Acquired 13th overall, 2016 NHL ’20-21

3. Janne Kuokkanen, LW
Age 21 TeamCharlotte (AHL)
The versatile winger does a lot well in the offensive zone. Effort and defense need to be improved.
Acquired 43rd overall, 2016 NHL ’20-21

4. Ryan Suzuki, C
Age 18 TeamBarrie (OHL)
Gifted playmaker working on consistency and becoming more selfish in shot situations.
Acquired 28th overall, 2019 NHL ’22-23

5. Julien Gauthier, RW
Age 21 TeamCharlotte (AHL)
Large-bodied winger with finishing touch still refining pro game. Able to play a heavy style.
Acquired 21st overall, 2016 NHL ’20-21

6. Eetu Luostarinen, C
Age 21 TeamKalPa (Fin.)
Productive against men in Finland.

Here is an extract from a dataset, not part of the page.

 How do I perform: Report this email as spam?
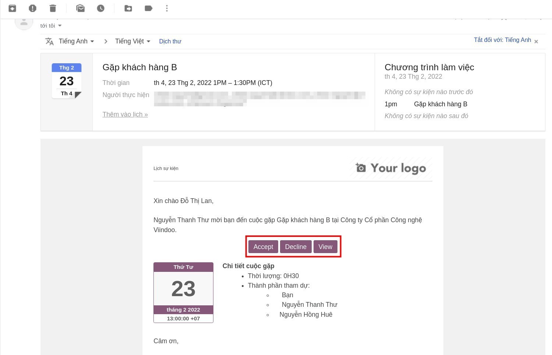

His large frame and puck skills are works in progress.
Acquired 42nd overall, 2017 NHL ’21-22

7. Jack Drury, C
Age 19 TeamHarvard (ECAC)
NCAA sophomore has leadership qualities and an offensive bent, but he needs to get bigger, faster.
Acquired 42nd overall, 2018 NHL ’22-23

8. Stelio Mattheos, RW
Age 20 TeamBrandon (WHL)
Back-to-back 90-plus point seasons in junior an eye-opener. Rookie-pro test will be telling.
Acquired 73rd overall, 2017 NHL ’20-21

9. Jamieson Rees, C
Age 18 TeamSarnia (OHL)
Strong work ethic and plays an aggressive, physical game. Still needs to pick his spots better.
Acquired 44th overall, 2019 NHL ’23-24

10. Morgan Geekie, C
Age 21 Team Charlotte (AHL)
A competitive player with strong hockey sense. The biggest question mark is his skating.